28.03.19 06:45 Alter der Meldung: 145 Tage

415 Millionen Euro für Ausbau erneuerbarer Energien

Bis 2025 fließen 415 Millionen Euro in die dritte Windausbauphase, Photovoltaik-Projekte sowie in den Fernwärmeausbau und in das Netz.

Copyright: Maria Hollunder

Energie Burgenland Vorstandsvorsitzender Michael Gerbavsits

„Zur Erreichung der Klima- und Energiestrategie #mission2030 sind langfristige und großvolumige Investitionen wichtig. Wir leisten mit unseren kontinuierlichen Investitionen in den Ausbau erneuerbarer Energien einen wesentlichen Beitrag“, erklärt Michael Gerbavsits, Vorstandsvorsitzender der Energie Burgenland anlässlich des Beschlusses eines großen Investitionsprogramms für erneuerbare Energie.

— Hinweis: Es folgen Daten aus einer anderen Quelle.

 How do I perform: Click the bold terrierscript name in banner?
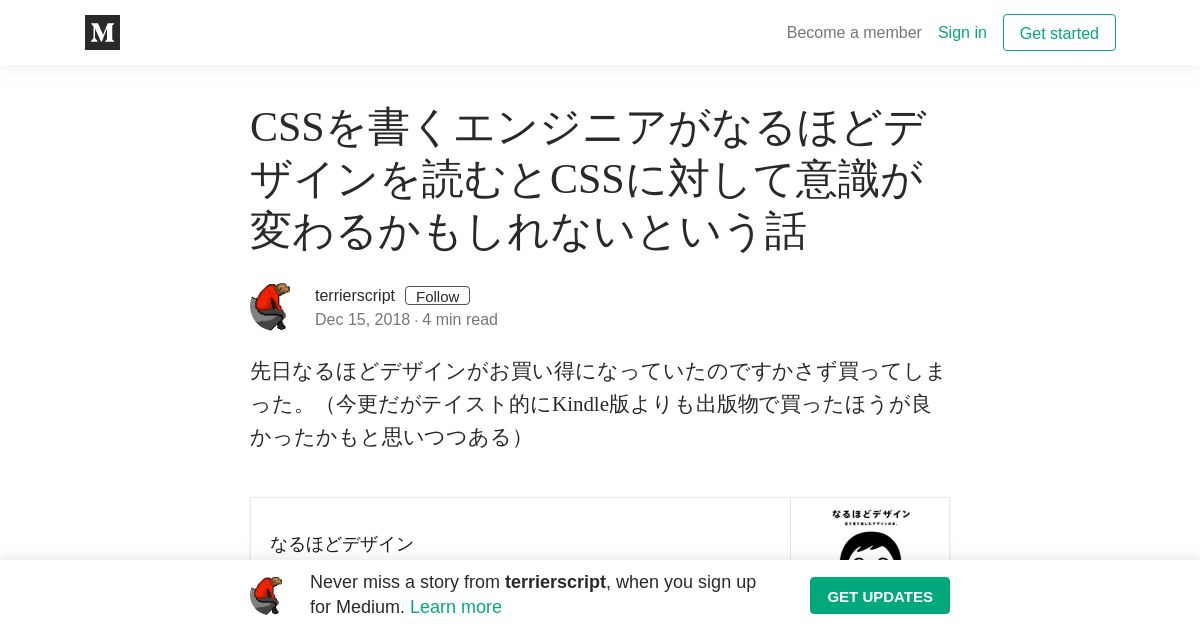[x=555, y=582]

Bis 2025 nimmt die Energie Burgenland 415 Millionen Euro in die Hand.

Rund 233 Millionen Euro der Investitionssumme werden in die dritte Windausbauphase investiert. 51 moderne, leistungsfähige Anlagen werden errichtet, 61 bestehende Anlagen abgebaut. Trotz der Reduktion der Anlagenanzahl von 225 auf 215 wird die Stromproduktion aus den Windparks um über 25% steigen. In ein weiteres Standbein der Energie Burgenland – die Photovoltaik – fließen 35 Millionen Euro. Damit soll die Stromproduktion aus Sonnenenergie verzehnfacht werden. Voraussetzung für den Wind- und Photovoltaikausbau ist der weitere Ausbau des Stromnetzes. Zur Steigerung der Netzkapazitäten werden 115 Millionen Euro investiert. Für den Fernwärmeausbau aus Biomasse sind rund 31 Millionen Euro vorgesehen.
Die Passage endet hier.